Training Data in Japan - AUGMXNT/shisa GitHub Wiki

Copyright

Currently, per Japanese copyright law (PDF), re-affirmed as current policy in April 2023 by Keiko Nagaoka, the Japanese Minister of Education, Culture, Sports, Science, and Technology, states that all works are permitted to be used for the purposes of AI training.

In March 2024, the Japan Agency for Cultural Affairs (ACA) published their latest draft document on AI and Copyright (see also this summary. METI has their own documents/working group as well). See also the notes of the Japanese AI Strategy Council.

Here's some more analysis and color on this:

Terms of Service and Synthetic Data

In Japanese AI Twitter, I've noticed a lot of confusion/worries about using synthetic data generated by models due to Terms of Service violations (eg, OpenAI's Terms of Service and the like). It's important to understand that Terms of Service (TOS) is a contract that binds two agreeing parties (see privity of contract or the Japanese term 契約上の関係 (Keiyaku-jō no Kankei)) and a third party cannot be bound to (or break) a TOS they haven't agreed to. Note, that Terms of Service (as its name implies) specifically regulates "access and use" of the service (not the generated output itself).

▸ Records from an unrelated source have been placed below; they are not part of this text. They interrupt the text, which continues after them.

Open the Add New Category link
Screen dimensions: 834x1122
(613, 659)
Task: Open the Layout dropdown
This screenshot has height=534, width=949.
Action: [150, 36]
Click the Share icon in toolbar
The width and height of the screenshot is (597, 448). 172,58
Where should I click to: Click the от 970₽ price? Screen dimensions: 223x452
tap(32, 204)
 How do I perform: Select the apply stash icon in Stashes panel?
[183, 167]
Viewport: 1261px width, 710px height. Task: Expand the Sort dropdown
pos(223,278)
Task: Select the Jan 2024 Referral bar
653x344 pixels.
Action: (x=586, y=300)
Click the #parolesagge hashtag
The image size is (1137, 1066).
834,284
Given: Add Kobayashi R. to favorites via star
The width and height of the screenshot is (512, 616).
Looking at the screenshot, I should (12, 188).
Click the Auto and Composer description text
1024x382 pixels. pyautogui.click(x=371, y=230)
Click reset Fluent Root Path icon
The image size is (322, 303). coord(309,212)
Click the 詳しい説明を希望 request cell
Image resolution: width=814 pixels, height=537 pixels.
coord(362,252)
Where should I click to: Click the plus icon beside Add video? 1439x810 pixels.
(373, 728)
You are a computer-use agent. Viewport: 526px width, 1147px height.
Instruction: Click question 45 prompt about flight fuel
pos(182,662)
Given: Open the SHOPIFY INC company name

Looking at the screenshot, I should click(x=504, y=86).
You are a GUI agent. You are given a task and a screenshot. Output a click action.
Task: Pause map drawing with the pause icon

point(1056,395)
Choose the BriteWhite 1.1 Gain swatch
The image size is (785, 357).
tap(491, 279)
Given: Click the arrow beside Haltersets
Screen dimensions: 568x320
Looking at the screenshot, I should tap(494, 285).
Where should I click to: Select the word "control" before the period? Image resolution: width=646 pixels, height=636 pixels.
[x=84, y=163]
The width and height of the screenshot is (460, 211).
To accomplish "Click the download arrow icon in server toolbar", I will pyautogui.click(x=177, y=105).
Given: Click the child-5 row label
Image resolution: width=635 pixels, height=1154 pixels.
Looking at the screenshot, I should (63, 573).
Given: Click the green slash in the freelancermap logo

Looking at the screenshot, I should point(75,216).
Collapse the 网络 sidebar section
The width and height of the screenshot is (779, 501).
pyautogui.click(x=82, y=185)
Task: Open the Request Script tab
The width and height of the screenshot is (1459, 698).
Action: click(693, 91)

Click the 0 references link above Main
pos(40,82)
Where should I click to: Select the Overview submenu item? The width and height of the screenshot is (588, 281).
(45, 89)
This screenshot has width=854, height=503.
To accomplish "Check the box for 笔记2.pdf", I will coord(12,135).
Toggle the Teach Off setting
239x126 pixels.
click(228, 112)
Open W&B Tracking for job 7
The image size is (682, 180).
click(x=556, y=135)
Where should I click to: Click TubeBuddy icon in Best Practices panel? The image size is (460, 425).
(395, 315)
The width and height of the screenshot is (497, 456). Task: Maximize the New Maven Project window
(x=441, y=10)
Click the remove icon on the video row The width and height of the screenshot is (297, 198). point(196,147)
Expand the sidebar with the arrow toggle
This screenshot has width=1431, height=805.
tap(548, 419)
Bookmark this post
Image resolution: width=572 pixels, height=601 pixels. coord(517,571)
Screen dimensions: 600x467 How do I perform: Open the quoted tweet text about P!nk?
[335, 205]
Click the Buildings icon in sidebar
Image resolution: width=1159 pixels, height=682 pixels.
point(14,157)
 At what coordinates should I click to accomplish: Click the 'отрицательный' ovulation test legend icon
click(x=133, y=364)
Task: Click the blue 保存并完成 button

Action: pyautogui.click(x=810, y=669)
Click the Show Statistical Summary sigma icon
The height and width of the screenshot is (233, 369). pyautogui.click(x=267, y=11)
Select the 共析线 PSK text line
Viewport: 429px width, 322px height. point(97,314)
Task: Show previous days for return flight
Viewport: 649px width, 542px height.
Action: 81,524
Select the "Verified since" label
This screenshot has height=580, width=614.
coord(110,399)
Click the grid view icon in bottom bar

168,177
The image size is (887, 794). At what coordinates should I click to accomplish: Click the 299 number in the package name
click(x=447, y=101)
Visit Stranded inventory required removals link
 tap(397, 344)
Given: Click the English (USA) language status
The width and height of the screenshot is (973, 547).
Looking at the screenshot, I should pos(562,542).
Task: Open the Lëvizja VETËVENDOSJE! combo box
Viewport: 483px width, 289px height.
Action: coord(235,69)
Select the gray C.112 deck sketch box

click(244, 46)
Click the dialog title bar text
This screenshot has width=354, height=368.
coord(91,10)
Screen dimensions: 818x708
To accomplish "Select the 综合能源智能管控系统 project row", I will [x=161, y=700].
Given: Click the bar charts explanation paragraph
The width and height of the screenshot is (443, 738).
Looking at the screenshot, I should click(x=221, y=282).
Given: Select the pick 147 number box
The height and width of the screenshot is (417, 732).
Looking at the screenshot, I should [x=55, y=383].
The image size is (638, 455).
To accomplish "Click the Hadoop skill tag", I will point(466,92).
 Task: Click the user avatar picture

While as a matter of course, everyone should respect the TOS that they agreed to with their service provider (or suffer potential liability/consequences), any data generated by a third party, whether synthetic or not, obviously falls within the same copyright laws/policies in your jurisdiction and does not have any additional licensing or legal terms applied to it.

Notes:

  • There has been a recent trend of using synthetic data generated from completely open models (eg Mistral or CALM2-7B models). While this allows a developer to train their own models without TOS worries, from a practical standpoint, the current state of open models are much weaker, and currently generate poorer synthetic data without necessarily providing any legal benefit.

  • As mentioned, due to the contractual nature of TOS, the idea of TOS transitivity or any downstream "data contamination" doesn't apply, but if it did, using any open models won't help, as all AI models contain large amounts of TOS constrained data (including in OpenAI's models, of course).